Stated task |
Change every "address bar" in the lines below to "location bar", keeping everything else the same, and leave the pictures out.

Data provided |
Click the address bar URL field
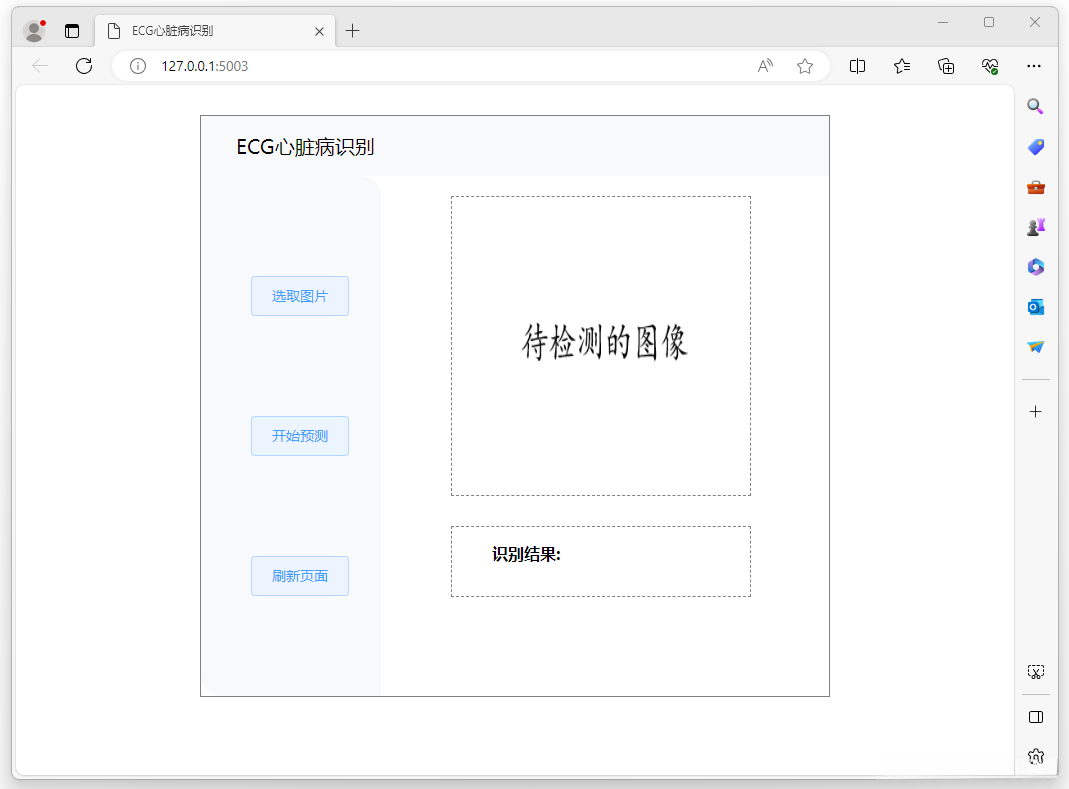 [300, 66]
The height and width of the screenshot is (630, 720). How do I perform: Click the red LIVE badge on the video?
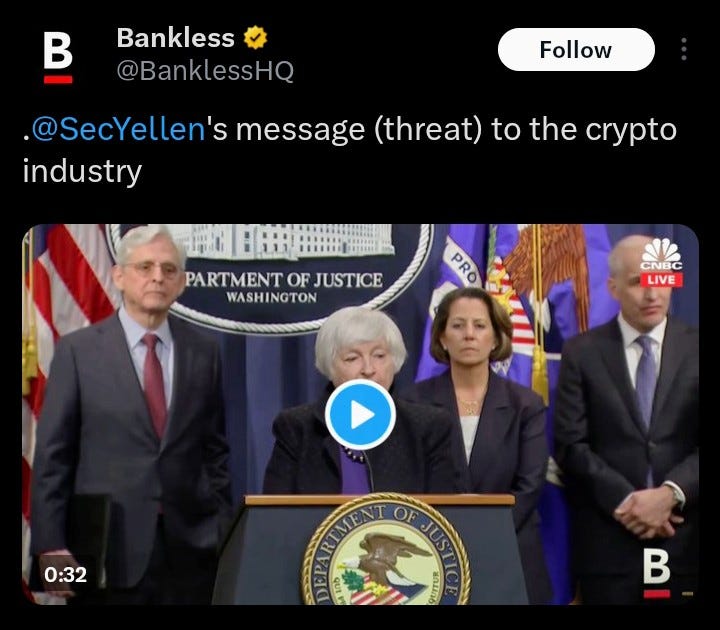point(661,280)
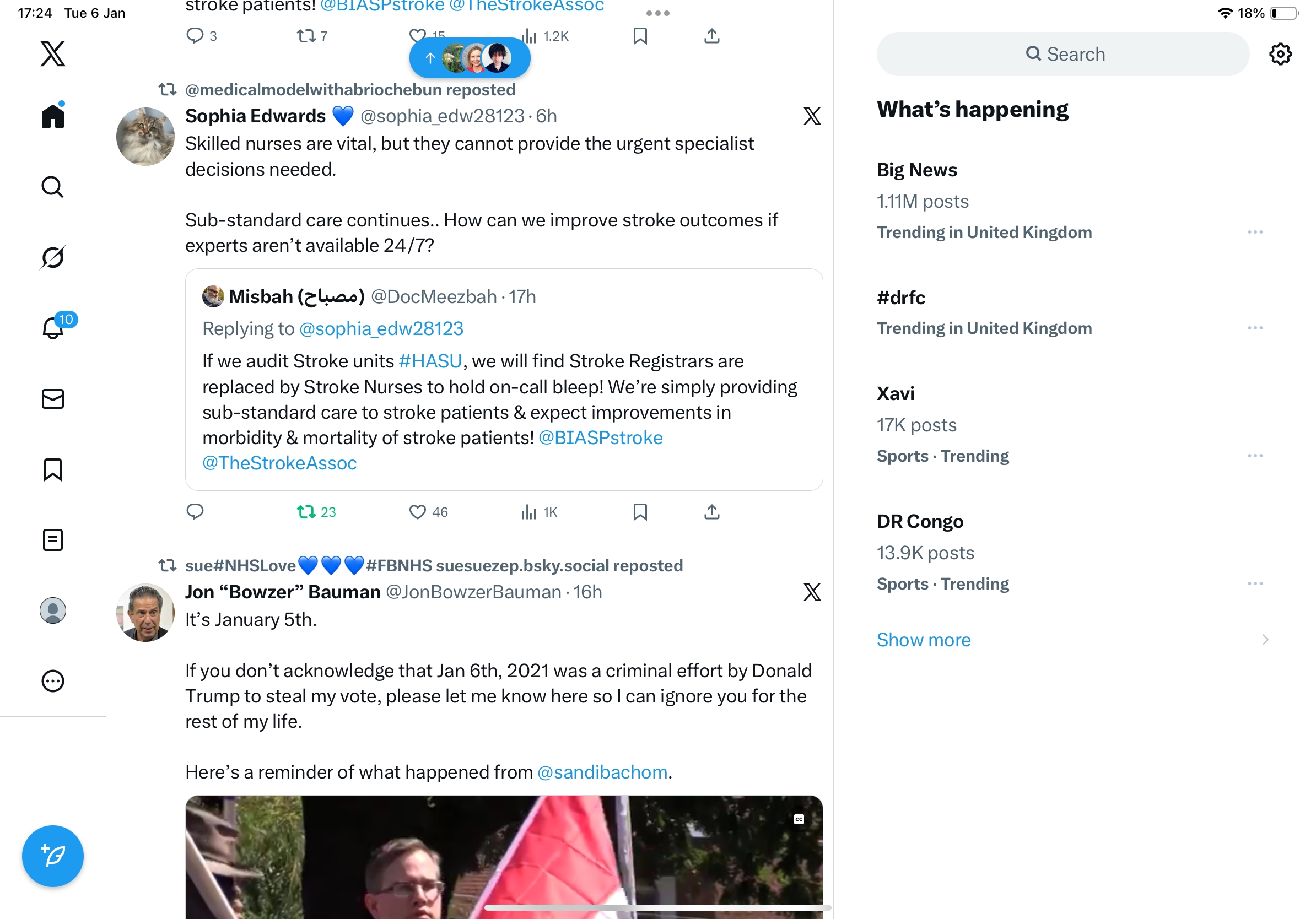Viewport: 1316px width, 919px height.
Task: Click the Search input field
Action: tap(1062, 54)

Task response |
Click the location bar URL field
 [300, 66]
The height and width of the screenshot is (630, 720). How do I perform: Click the red LIVE badge on the video?
point(661,280)
Viewport: 1316px width, 919px height.
Task: Click the Search input field
Action: tap(1062, 54)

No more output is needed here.